WORK REQUIRED: Below are records. Find each line in them that holds the word "this" and copy it.

ENTRIES SUPPLIED:
———

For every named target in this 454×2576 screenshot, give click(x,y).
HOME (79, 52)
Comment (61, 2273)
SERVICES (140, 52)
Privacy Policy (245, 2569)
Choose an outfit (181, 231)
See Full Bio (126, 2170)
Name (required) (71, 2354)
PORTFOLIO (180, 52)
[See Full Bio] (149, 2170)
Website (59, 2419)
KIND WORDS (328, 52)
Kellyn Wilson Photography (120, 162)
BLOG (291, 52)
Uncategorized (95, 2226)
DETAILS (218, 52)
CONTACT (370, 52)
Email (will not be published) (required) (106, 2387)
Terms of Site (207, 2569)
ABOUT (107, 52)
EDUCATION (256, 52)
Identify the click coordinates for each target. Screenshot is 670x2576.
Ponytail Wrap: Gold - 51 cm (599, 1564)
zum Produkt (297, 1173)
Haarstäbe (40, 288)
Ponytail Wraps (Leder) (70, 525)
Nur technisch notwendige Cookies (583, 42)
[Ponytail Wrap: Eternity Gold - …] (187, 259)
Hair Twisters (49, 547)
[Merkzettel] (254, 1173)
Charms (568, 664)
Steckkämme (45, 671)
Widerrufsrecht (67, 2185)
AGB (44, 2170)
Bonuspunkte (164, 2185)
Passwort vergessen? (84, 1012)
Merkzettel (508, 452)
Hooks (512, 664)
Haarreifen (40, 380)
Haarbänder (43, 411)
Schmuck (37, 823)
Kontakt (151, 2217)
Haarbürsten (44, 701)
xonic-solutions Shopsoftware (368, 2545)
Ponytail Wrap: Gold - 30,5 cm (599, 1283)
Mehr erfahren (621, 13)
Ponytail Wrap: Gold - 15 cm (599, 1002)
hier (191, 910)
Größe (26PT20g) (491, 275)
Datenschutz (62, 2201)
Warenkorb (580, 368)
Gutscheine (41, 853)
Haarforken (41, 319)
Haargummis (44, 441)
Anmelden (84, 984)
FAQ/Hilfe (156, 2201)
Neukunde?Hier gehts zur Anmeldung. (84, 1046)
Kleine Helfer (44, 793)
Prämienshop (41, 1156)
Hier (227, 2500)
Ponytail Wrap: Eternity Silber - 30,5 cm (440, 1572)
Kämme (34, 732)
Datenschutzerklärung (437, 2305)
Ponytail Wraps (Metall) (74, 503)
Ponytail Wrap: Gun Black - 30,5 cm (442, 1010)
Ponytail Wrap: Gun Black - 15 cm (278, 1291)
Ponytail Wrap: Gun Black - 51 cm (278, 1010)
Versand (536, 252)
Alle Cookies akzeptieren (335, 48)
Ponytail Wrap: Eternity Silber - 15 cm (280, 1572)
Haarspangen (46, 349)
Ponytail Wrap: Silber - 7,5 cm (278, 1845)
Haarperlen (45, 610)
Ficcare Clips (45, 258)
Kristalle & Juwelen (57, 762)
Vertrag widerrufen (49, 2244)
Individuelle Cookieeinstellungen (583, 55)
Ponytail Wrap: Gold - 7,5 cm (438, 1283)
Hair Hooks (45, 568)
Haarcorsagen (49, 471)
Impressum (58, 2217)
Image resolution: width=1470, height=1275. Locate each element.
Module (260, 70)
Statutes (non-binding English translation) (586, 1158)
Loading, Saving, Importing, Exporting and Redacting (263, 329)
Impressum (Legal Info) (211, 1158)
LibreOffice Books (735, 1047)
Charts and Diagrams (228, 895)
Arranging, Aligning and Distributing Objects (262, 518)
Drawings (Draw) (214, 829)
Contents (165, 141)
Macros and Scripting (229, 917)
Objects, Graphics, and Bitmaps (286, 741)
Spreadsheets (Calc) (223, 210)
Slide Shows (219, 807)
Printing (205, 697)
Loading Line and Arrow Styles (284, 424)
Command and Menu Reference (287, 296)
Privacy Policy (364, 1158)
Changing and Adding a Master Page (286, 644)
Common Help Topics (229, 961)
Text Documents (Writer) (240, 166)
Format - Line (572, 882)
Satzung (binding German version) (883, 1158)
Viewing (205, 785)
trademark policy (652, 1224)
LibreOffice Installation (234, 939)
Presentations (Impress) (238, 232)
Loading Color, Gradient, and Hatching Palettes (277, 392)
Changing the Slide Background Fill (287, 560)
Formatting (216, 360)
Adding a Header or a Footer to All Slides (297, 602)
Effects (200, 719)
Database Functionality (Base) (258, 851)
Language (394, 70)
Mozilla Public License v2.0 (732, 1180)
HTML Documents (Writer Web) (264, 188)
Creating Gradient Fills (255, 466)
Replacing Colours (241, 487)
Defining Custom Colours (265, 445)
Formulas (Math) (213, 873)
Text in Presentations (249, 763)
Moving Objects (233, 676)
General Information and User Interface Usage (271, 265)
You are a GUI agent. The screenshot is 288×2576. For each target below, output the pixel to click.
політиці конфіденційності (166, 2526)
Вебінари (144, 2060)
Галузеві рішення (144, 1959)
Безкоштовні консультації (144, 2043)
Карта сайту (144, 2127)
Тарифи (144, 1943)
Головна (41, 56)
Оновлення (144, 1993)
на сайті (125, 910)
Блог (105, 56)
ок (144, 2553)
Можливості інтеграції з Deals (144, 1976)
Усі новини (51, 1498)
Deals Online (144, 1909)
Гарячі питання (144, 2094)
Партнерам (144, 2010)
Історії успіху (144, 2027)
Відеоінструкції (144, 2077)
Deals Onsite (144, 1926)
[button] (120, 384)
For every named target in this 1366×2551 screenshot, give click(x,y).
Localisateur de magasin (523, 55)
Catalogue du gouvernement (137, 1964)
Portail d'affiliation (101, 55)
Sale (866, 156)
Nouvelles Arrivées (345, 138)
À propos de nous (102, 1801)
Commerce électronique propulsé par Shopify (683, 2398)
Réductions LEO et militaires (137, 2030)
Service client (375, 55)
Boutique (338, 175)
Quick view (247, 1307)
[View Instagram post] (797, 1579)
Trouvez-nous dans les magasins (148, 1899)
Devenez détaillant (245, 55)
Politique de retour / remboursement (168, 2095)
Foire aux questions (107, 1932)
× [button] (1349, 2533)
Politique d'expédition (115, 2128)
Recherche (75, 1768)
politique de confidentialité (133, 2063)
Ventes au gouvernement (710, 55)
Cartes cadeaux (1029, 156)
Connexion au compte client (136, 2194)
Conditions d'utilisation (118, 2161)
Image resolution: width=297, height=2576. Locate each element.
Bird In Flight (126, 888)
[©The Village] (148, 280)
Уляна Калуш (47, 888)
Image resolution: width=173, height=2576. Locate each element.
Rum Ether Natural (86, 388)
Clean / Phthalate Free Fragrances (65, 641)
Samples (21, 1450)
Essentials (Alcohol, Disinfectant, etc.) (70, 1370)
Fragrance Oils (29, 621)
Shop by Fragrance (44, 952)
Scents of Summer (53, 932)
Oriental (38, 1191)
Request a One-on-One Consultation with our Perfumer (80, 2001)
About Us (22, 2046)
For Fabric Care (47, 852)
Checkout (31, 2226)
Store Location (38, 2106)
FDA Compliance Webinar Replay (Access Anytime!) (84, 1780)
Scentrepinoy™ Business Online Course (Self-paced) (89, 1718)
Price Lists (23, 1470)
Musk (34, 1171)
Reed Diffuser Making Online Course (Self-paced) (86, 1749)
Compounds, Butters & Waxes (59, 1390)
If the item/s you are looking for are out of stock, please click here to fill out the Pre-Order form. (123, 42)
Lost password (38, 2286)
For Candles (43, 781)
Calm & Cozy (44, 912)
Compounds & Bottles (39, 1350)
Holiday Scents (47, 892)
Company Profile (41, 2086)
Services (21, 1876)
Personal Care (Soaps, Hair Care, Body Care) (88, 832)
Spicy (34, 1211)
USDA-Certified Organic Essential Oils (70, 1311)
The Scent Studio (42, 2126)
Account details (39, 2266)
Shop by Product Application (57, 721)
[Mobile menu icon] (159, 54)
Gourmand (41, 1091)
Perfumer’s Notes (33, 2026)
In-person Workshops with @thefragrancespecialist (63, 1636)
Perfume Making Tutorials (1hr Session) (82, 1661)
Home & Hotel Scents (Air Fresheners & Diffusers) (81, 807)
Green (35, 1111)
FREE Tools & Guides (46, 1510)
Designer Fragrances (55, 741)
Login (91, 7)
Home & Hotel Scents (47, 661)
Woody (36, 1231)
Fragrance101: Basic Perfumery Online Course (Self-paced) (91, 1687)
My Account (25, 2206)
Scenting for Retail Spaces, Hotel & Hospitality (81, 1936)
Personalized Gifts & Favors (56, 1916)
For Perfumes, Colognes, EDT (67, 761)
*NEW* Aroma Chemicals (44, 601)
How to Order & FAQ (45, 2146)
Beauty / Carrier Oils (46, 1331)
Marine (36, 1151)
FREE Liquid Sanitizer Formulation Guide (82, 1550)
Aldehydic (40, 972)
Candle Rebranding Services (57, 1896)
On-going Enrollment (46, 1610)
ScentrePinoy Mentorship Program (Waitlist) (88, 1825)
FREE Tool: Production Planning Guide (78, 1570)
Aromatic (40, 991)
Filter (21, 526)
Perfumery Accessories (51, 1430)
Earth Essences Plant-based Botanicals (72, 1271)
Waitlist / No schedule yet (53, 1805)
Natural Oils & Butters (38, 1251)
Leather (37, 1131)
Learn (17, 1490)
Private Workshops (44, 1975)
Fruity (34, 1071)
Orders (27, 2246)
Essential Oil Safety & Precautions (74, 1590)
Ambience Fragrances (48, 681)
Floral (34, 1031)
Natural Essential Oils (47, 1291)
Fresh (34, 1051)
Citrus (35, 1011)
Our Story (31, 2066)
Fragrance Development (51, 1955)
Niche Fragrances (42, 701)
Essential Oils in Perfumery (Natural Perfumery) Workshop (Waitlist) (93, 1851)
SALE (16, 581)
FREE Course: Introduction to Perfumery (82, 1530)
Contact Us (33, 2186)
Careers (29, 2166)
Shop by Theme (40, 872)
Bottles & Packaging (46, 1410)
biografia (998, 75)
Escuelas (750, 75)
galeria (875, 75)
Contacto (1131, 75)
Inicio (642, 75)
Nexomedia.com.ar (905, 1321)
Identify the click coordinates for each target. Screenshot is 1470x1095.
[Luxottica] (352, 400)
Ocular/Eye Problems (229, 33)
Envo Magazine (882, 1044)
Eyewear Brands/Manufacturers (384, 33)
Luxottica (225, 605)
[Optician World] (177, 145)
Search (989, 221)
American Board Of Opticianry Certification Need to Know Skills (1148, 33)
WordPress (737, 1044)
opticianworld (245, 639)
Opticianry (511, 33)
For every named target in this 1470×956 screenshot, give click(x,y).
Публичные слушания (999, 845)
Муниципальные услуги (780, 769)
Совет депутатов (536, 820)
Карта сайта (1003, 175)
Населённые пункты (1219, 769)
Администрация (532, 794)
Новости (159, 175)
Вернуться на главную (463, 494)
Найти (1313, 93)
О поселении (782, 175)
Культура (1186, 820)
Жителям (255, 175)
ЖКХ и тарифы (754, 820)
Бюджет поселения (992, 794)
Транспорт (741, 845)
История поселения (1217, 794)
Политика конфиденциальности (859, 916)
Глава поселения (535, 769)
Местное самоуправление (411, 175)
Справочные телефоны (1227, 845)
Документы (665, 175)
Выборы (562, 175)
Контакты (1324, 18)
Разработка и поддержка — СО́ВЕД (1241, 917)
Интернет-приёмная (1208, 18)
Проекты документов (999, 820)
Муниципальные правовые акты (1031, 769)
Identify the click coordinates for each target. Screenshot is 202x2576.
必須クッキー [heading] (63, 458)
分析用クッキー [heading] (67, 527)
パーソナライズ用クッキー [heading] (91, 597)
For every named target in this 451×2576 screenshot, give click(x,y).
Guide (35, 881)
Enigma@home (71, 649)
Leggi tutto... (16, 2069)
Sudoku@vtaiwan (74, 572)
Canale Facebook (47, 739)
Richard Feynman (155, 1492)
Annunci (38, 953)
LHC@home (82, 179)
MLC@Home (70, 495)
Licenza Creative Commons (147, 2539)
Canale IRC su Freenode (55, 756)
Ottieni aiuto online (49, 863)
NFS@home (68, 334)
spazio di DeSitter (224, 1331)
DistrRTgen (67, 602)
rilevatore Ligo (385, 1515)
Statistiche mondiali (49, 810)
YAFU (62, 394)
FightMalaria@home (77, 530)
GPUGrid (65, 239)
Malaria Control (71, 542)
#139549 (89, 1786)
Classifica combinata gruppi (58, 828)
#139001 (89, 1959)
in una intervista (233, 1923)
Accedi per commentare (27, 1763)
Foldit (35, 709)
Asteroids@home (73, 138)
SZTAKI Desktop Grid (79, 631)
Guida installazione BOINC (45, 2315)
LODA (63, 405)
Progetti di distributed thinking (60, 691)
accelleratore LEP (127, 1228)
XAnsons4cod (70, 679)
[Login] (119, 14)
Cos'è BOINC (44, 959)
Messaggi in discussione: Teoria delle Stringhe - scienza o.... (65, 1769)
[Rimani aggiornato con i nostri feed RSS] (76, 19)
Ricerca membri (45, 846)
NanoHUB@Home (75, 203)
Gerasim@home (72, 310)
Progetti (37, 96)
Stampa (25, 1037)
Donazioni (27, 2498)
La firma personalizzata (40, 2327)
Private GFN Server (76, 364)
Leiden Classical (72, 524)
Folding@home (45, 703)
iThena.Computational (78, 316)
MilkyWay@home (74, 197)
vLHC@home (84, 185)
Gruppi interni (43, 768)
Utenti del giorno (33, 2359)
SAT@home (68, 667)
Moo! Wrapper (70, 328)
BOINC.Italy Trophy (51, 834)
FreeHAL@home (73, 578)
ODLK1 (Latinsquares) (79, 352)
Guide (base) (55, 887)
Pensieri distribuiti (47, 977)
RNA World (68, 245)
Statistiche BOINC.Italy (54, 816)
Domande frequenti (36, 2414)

———

ANSWER SECTION:
For every named target in this 454×2576 screenshot, give click(x,y).
For every named target in this 1366×2551 screenshot, give click(x,y).
For every named target in this 1470×956 screenshot, give click(x,y).
For every named target in this 451×2576 screenshot, give click(x,y).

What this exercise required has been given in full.